St. Louis Penalty Kill

Finishing third overall in penalty kill efficiency, the Predators are likely to have a challenging time breaking through St. Louis with the extra man. Unlike the Blackhawks, who used a box system against both overload and umbrella systems, the Blues only use it against the overload.

The best way to characterize the Blues penalty kill is aggressive. Unlike other teams, they will use their size and reach to challenge opponents, often creating turnovers in the process.

However, sometimes this aggression morphs into over-aggression.

Here the Blues’ forward Patrik Berglund, clocking in at 6’4” and 223lbs, jumps all over Erik Staal. As other Wild members come in to help out, Blues defenseman Joel Edmundson also comes to help out. While that’s all fine and dandy at even strength, Edmundson’s aggressive commitment to the puck places more responsibilities on the remaining Blues.

Look at Vladmir Sobotka (#71) up high. He can’t clog the passing lanes to either Wild defender. If Sobotka does commit to a defender and the Wild retrieve this puck, they can pass it to the other player for a completely free lane to shoot in or to skate the puck in for a shot closer to goaltender Jake Allen.

Although Sobotka doesn’t commit until the pass to Jared Spurgeron, the ensuing pass across the blue line leaves He-Who-Shall-Not-Be-Named wide open with all the time in the world. Accordingly, he rips a shot into the back of the net, punishing the Blues for their over-aggression and commitment along the boards.

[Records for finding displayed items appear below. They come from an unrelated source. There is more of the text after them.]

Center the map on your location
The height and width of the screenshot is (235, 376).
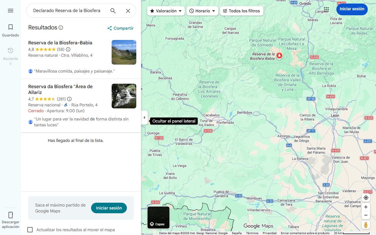point(366,198)
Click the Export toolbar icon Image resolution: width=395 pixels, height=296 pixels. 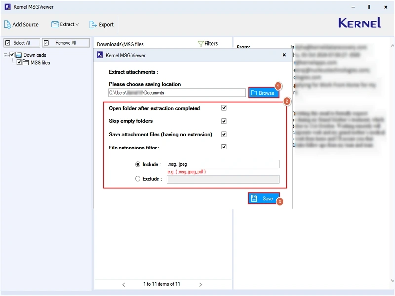coord(93,24)
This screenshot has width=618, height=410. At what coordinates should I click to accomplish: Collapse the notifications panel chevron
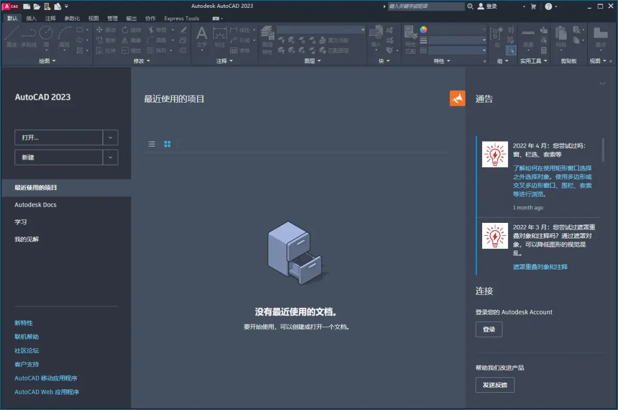(602, 83)
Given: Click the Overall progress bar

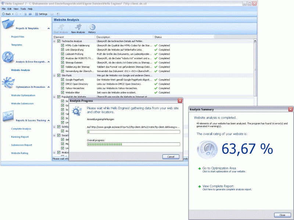Looking at the screenshot, I should [x=133, y=144].
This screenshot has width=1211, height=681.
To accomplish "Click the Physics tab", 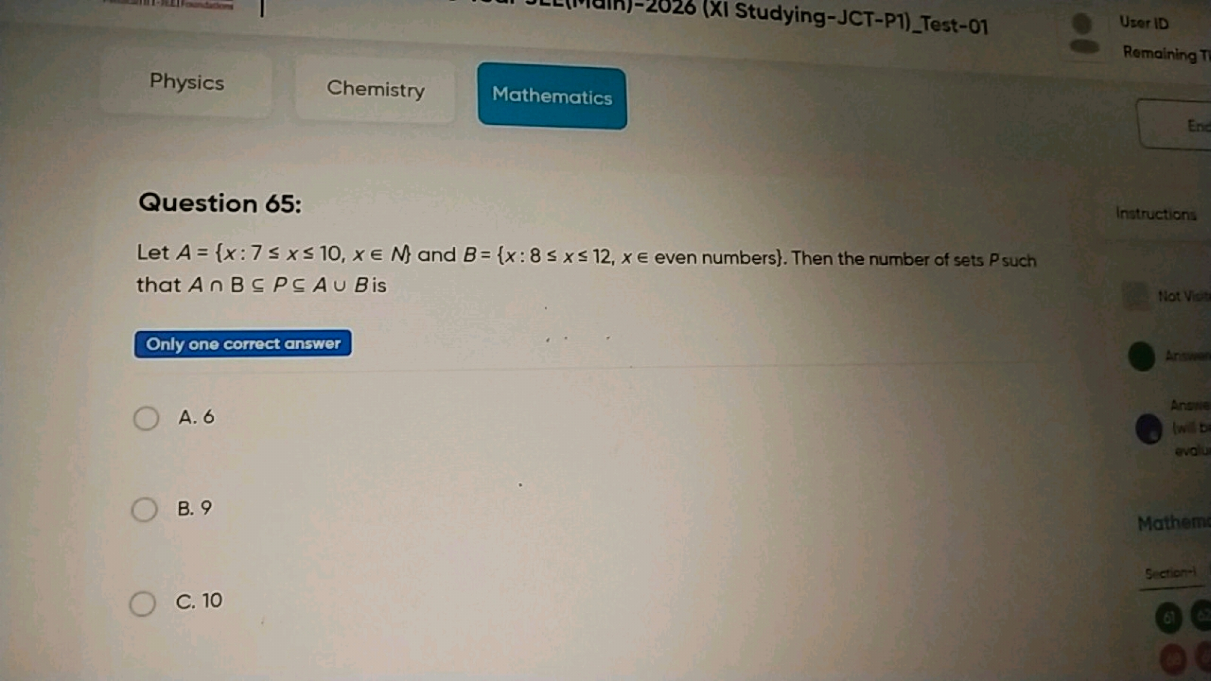I will [x=186, y=82].
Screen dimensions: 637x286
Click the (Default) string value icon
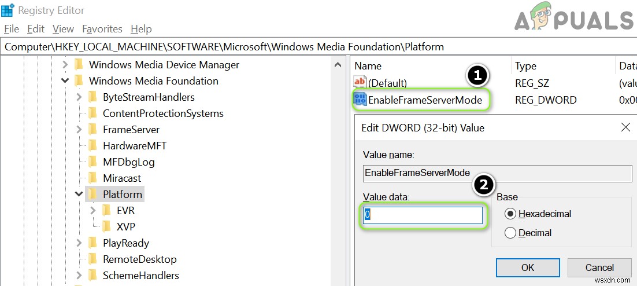(360, 83)
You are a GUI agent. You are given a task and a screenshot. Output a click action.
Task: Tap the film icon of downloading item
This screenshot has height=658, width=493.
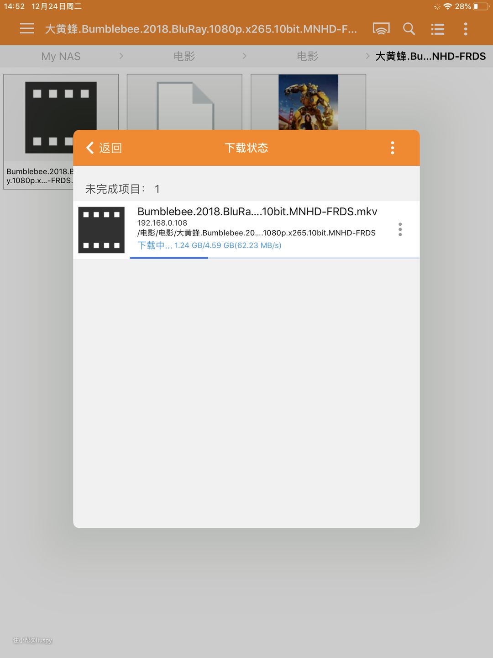tap(101, 230)
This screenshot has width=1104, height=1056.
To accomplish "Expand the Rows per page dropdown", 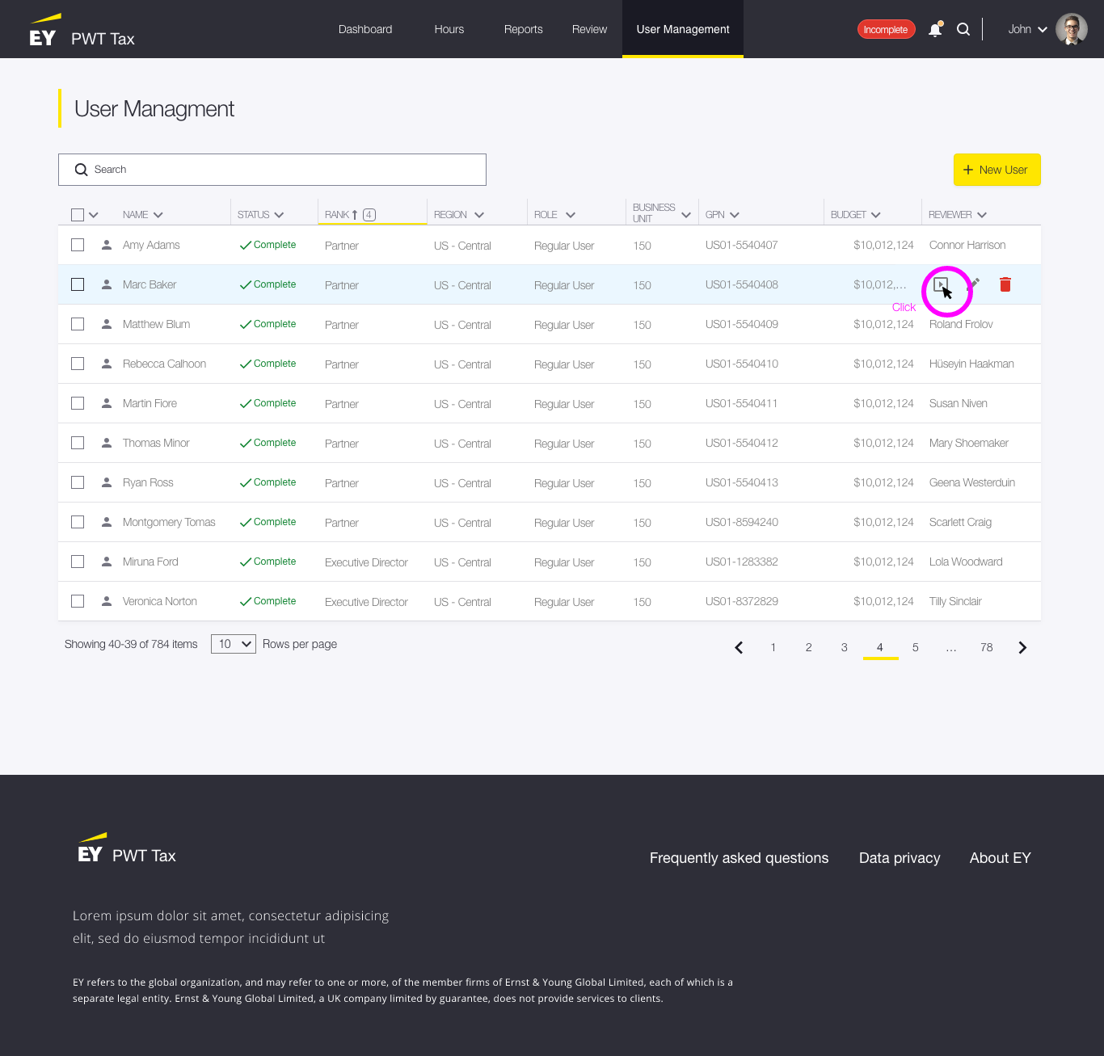I will (x=233, y=644).
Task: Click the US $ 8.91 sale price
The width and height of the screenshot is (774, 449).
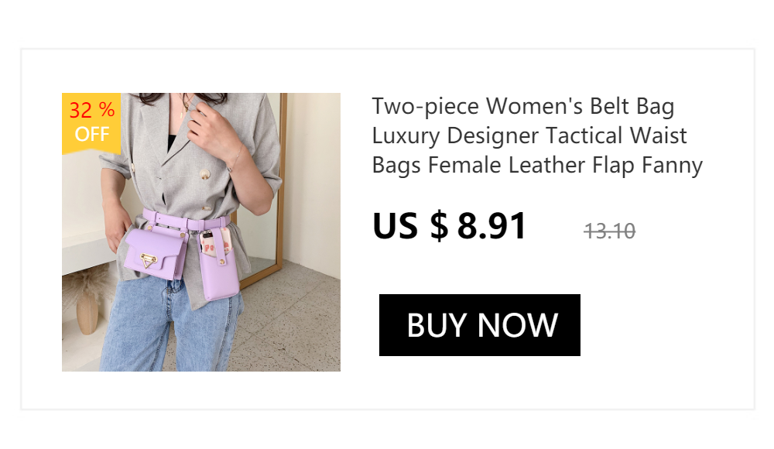Action: [x=449, y=226]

All this being said, if the other team is only scoring because of your own mistakes and not anything spectacular that they themselves are able to generate, you’re probably doing just fine.

Against the umbrella, the Blues mix things up and go to a diamond formation rather than a box. Just to restate the point of the diamond formation, the top skater prevents the top of the umbrella from getting a shot off. The Blues have been able to use this formation to a lot of success so far this season, greatly restricting the time and space that opponents have with the puck and, once again, causing turnovers with their aggression.

However, the fatal flaw of the diamond is that, when a puck does get through to the net, there are often a lack of defenders in front. Because the umbrella places two forwards right in front of the net and the diamond leaves only one defenseman to deal with them, there is a mismatch of numbers. Below we see exactly that happen.

What does this mean for the Predators?

Yikes...

The Predators power play is likely going to struggle. A lot. I love Viktor Arvidsson just as much as the next person, but does anyone really think he’s going to outmuscle the 6’6”, 226lb Colton Parayko in front of the net? It doesn’t get much better against the likes of the 6’4” Bowmeester and Edmundson. At least Pietrangelo is only 6’3”, right? We know that P.K. Subban, Roman Josi, Ryan Ellis, and Matthias Ekholm can all score from the point, but their shots need to go into the net instead of creating rebounds this series. There’s not a lot of hope for the Predators winning those battles in the crease against the Blues.

On the penalty kill, the Predators also have their hands full. The key of course will be taking away the cross-ice pass. Being able to track Tarasenko’s passing lanes will be critical for preventing the Blues from scoring on the power play.